Lessons for the chattering classes

23rd February 2001, 12:00am

Share

Lessons for the chattering classes

https://www.tes.com/magazine/archive/lessons-chattering-classes
It’s good to talk - but here in England we don’t make enough use of spoken language in the classroom. Robin Alexander on what happens in other countries

Talk is essential to learning, and in primary classrooms a great deal of it goes on. But is it the right kind of talk? My new study of primary education in England, France, India, Russia and the United States illustrates many ways that this precious resource can be fostered and used, but also suggest a typically English ambivalence.

In France, reading and writing are deemed no less important than here. However, pride of place goes to using the spoken word to communicate with confidence and precision, and to keeping the French language at the heart of national culture and identity. There, as in Russia, oracy is part of literacy, while in England “speaking and listening” look like an afterthought.

The ambivalence carries over into practice. The emphasis in primary schools in England and the US on values such as sharing may lead us to view talking as social rather than cognitive, as “helpful” rather than fundamental to learning, as something we encourage (“David should try to participate more...”) rather than systematically teach.

However, the warning “I don’t mind if you collaborate, as long as I can’t hear you”, which we heard in more than one English classroom, suggests less than total conviction. Partly, it’s a matter of time, organisation and the balance of reading, writing and talking across the curriculum.

In the Russian schools, teachers expected children to look, listen, answer questions, read aloud, write on the blackboard, and articulate their thinking - mistakes and all - often at length. Such structured and public talking consumed a much higher proportion of lesson time than in England, and children never spent half an hour at a time on writing, or on any other single activity, as they often do in England.

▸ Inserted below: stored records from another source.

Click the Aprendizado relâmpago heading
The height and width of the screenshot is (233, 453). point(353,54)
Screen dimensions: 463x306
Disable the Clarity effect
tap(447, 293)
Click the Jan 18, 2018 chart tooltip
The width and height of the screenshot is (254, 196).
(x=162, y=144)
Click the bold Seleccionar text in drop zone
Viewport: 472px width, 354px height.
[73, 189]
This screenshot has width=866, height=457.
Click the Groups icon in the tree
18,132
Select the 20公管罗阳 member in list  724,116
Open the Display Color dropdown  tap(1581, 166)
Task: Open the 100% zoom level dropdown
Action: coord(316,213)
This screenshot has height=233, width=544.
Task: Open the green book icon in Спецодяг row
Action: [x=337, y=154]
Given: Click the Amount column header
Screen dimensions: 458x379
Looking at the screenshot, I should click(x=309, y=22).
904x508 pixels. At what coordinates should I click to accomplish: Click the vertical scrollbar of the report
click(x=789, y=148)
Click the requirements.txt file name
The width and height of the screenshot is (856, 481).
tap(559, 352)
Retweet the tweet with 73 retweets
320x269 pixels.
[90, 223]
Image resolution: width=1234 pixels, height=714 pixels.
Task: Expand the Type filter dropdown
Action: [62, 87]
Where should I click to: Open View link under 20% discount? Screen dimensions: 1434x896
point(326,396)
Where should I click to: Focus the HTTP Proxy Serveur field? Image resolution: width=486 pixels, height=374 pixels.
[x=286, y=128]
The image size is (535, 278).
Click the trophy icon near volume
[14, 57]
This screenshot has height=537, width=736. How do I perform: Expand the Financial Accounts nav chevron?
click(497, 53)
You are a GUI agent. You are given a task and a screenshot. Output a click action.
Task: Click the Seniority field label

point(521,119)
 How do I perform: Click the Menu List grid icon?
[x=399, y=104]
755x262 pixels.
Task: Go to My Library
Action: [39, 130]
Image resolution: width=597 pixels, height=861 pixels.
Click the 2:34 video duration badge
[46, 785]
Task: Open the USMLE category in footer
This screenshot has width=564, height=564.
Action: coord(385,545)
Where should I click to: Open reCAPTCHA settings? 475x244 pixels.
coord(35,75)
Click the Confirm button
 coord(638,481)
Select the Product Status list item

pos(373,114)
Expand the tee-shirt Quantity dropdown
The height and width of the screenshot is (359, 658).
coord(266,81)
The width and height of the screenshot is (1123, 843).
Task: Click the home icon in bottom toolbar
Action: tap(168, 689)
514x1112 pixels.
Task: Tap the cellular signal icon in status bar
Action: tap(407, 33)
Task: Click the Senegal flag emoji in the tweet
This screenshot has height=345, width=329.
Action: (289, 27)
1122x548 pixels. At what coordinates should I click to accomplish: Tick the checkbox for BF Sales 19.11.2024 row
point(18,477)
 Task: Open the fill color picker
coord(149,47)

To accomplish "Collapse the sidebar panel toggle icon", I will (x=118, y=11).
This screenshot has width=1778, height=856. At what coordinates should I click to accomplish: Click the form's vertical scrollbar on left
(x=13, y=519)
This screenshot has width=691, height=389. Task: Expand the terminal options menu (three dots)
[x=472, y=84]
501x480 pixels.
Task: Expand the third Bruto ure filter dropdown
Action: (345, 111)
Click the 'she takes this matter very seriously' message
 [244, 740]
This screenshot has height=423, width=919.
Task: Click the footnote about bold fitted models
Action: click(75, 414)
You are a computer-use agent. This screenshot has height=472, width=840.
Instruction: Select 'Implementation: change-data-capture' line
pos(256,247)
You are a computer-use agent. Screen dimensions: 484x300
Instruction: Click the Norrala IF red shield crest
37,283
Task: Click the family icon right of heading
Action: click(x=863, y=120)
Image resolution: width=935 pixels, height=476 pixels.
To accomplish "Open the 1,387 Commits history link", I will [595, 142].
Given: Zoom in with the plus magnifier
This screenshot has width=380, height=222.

In England, in lessons that included “interactive” activities in accordance with the national literacy and numeracy strategies, children were more likely to read silently or to the teacher, to talk with each other rather than to the class as a whole, and to talk randomly, spasmodically and briefly rather than deliberately and at length. Talk even between teacher and child was likely to be semi-private, a by-product of monitoring.

This is not a re-run of the debate about interactive whole-class teaching; the international evidence shows that the magic ingredient is not whole-class teaching as such, but the quality of interaction, whether whole class, group or individual. We don’t need less monitoring and more whole-class teaching, but we do need to use monitoring in order to engage and instruct children rather than merely to supervise them. In France, a challenging style of questioning characterised monitoring to the same extent as it characterised whole-class teaching.

It is often said that teaching in other countries is “pacier” than in Britain. But what does this mean? It is true that the Russian idea that teaching is about accelerating children’s development is diametrically opposed to the British principle of “letting children learn at their own pace”.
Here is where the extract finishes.